#### [RECORD SET]
Start

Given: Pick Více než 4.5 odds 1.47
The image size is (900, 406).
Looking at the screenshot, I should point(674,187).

End
Start

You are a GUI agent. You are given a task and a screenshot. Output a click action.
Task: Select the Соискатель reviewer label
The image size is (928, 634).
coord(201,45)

End

#### [PROBLEM TO SOLVE]
Reproduce word for word the lines from the one containing "Given: Pick Více než 4.5 odds 1.47" through the one containing "Looking at the", including both of those lines.

#### [WRITTEN RESPONSE]
Given: Pick Více než 4.5 odds 1.47
The image size is (900, 406).
Looking at the screenshot, I should point(674,187).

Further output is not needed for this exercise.